The committee’s original idea was to present a great deal of information to the visitors and let them wade through it.
Instead, I designed a presentation that told the basic story in a logical, chronological order, but allowed for the more interested viewer to drill down into deeper content at various places in the narrative.
Deep content included relevant entries from the original journals, lists of items bought and carried, made by members of the expedition, information on the plants and animals mentioned in the journals, and transcripts of the speeches Captain Lewis made to various groups of Native Americans.

Within the interface I used a series of oversized buttons that I placed at the bottom of the screen . I chose to use a static layout with a single button for "Next" one for "Back," and one each for occasionally available optional deep content, video, journal entries, speech transcripts, etc., but left these buttons unlabeled when situationally irrelevant.

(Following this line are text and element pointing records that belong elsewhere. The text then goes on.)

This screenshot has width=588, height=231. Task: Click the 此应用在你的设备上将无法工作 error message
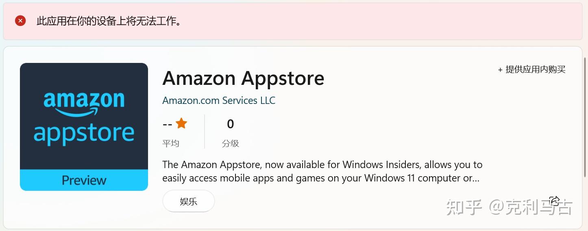(x=109, y=21)
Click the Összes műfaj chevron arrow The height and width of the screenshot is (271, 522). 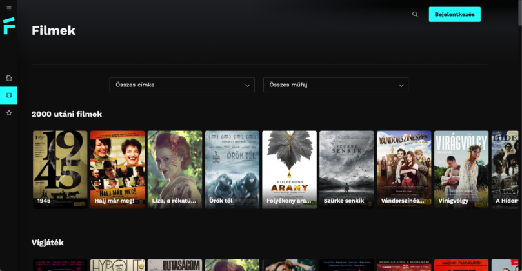(401, 85)
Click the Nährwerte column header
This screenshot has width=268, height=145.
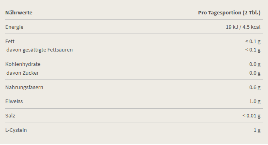pos(19,13)
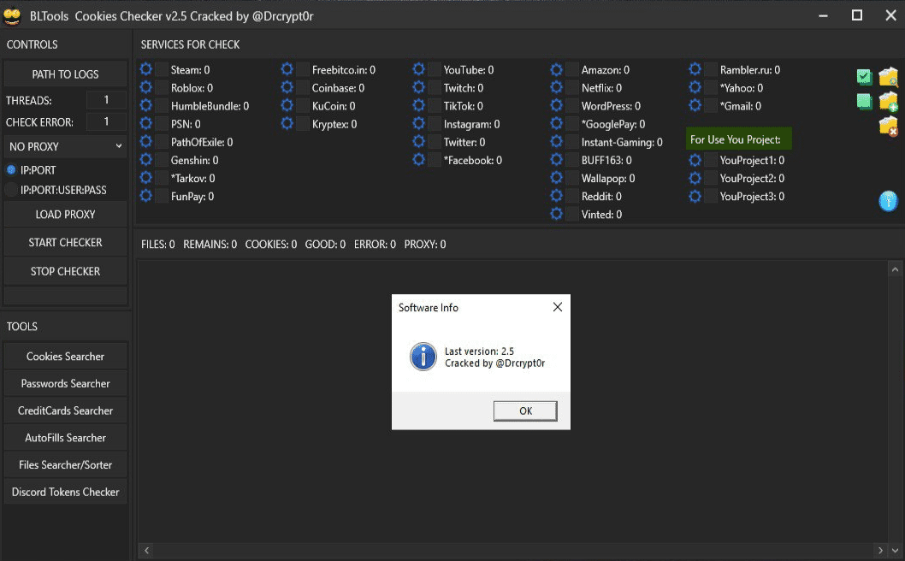The width and height of the screenshot is (905, 561).
Task: Click the right arrow of the horizontal scrollbar
Action: pyautogui.click(x=880, y=550)
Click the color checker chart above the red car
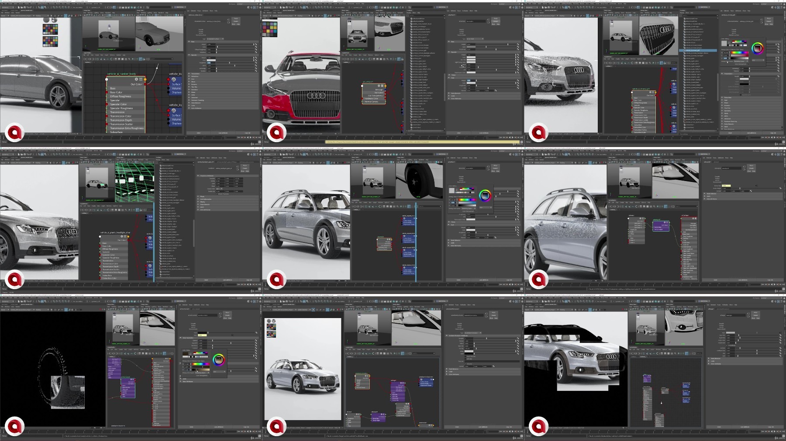This screenshot has height=441, width=786. click(270, 29)
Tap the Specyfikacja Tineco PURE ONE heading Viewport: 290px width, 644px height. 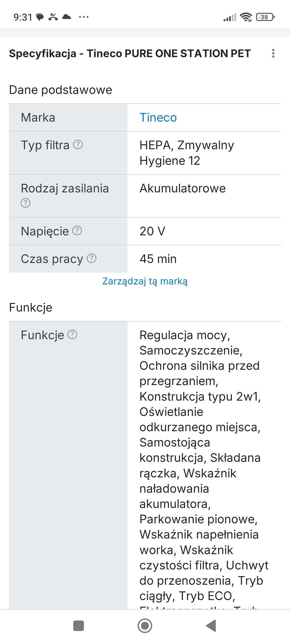(x=130, y=53)
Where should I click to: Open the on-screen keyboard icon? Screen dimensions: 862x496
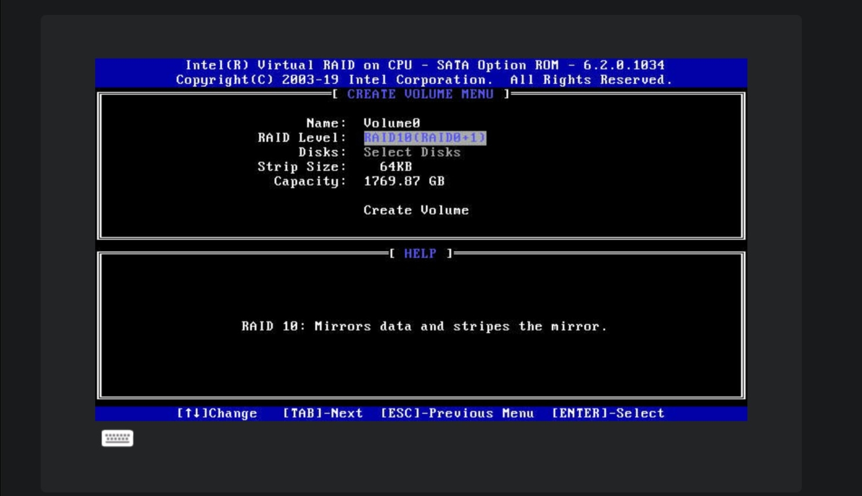(x=117, y=438)
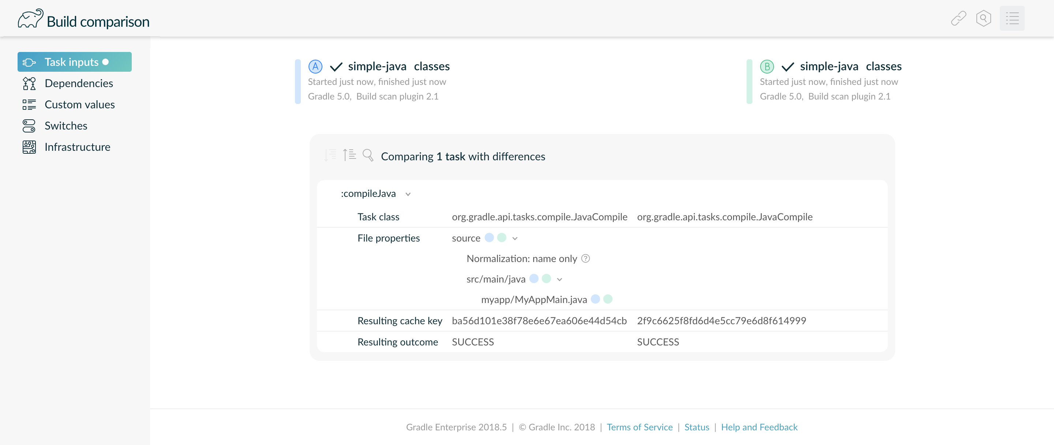The width and height of the screenshot is (1054, 445).
Task: Open the Custom values section
Action: (x=79, y=105)
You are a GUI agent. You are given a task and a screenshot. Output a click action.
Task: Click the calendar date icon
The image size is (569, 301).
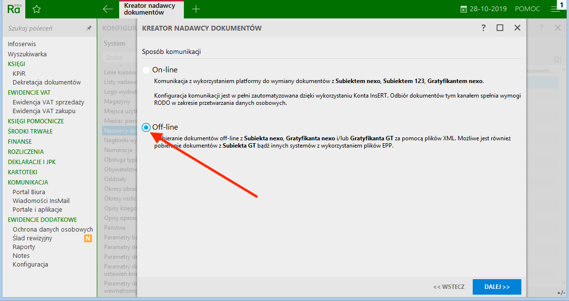pyautogui.click(x=463, y=9)
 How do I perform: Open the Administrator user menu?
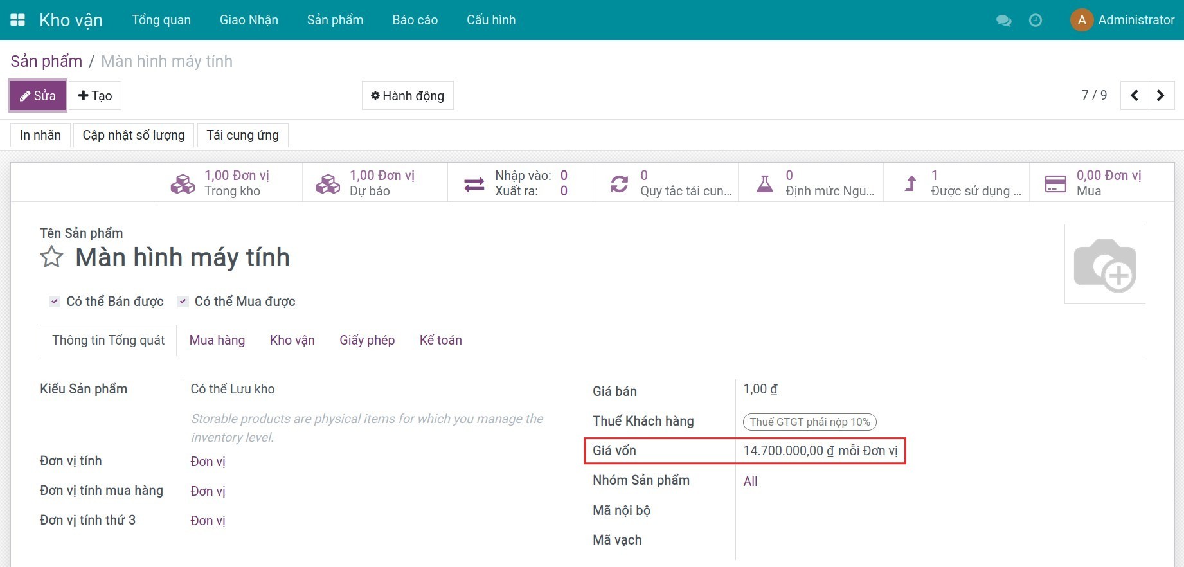[1122, 20]
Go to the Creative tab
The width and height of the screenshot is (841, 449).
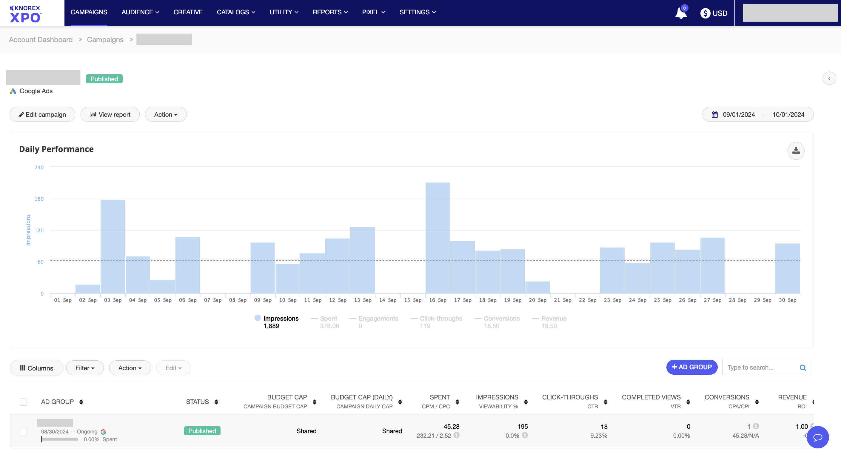pyautogui.click(x=188, y=12)
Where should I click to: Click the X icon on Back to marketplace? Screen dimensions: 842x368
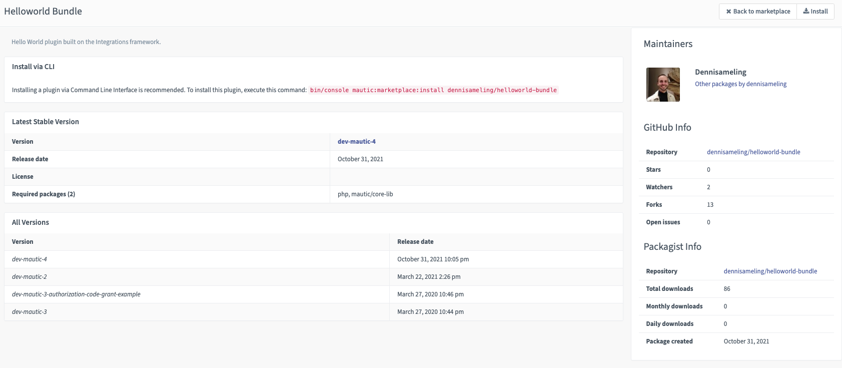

The "Video" button, for example, was always the same button, in the same place, but was left blank on pages where there was no supplemental video.

The deadline was the anniversary of the Corps of Discovery’s exploration of Spirit Mound, a local glacial drumlin, on August 25th. I started the project in mid June. Due to the short time frame and our inability to gather permissions to use published content, I ended up generating nearly all of the media utilized including digital video of buffalo, the Missouri river, the Elk Point Lewis and Clark re-enactment, digital imagery of museum artifacts, and the cartogrophy for all of the maps used. Flora and fauna images were supplied by the museum and some text blocks were written by two of the committee members. My wife also contributed some illustrations and one text block.

Because of the short timeframe I elected not to include any audio for the original presentation. A few years later, however, I had my graduate Digital Audio Production class create a complete sound design for the kiosk with a narrator, background music (that can be turned off), and even new audio for the videos. Their version runs at the museum now.